§ TASK GOAL: An exact reproduction of every record is required.

§ RECORDS FOR THE TASK:
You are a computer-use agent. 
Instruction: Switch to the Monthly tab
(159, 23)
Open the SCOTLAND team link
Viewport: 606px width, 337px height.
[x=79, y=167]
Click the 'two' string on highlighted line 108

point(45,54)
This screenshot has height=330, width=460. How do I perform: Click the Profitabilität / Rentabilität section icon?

§ ANSWER BOX:
You are a computer-use agent. 
Instruction: Switch to the Monthly tab
(159, 23)
Open the SCOTLAND team link
Viewport: 606px width, 337px height.
[x=79, y=167]
Click the 'two' string on highlighted line 108

point(45,54)
This screenshot has height=330, width=460. How do I perform: Click the Profitabilität / Rentabilität section icon?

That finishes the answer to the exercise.